Hi!
(ok not really a Re: since i dont have the original message, but i
copy-pasted somewhat from archives to get some context, hope noone
minds :) http://www.nabble.com/relayd:-does-timeout-directive-limits-time-for-SSL-handshake--td19698613.html)
Just want to bring this back up, since I just had this problem as
well. And I had to bring it up more than 2s (running at 15s now) due
to slow (mobile among others) clients.
Didn't see anything in CVS, any chances of changes?

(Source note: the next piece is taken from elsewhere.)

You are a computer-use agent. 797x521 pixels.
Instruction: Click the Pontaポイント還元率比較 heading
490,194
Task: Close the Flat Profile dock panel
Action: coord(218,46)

A SSL handshake could very well take a few seconds on slow clients (as
shown), but if my service is taking 2-3s to respond, something is
wrong and I'd want to throw it out of rotation earlier than that.
A separate connection_setup_timeout directive or something might be on
order?
Btw, would there be any problems running CURRENT relayd/relayctl on a
4.4 kernel/system?
Thanks
Johan
On Monday, September 29, 2008 - 5:49 pm, Reyk Floeter wrote:
> Hi!
>
> On Sat, Sep 27, 2008 at 02:01:09AM +0200, Till Neudecker wrote:
> > I have a pretty normal loadbalancing setup (2 relayd-
loadbalancer, 2 backend
> > hosts). The loadbalancer accepts ssl-encrypted sessions and
forwards them
> > unencrypted to the backend-hosts.
> > Because all the hosts are on the same LAN
> > I set the global timeout-directive to 200ms.
>
> 200ms is a really brave timeout even for host checks in a LAN. I
> almost always increase it in my configurations, but I think pyr@
liked
> the really short timeout ;). But we should probably bump up the
> default to prevent failures in common configurations.
> When now connecting from a slow internet-connection to my service,
I often
> receive a "SSL accept timeout". After changing the global timeout
to 2000ms
> the problem disappears. The man-pages only says timeout limits the
time for
> the checks of the backend-hosts but nothing about the SSL-
handshake from
> clients
> > Can someone agree or disgree to my guess that timeout also limits
the time
> > for the SSL-handshake?
> >
>
> Yes, this is right. The global timeout is a "connection timeout"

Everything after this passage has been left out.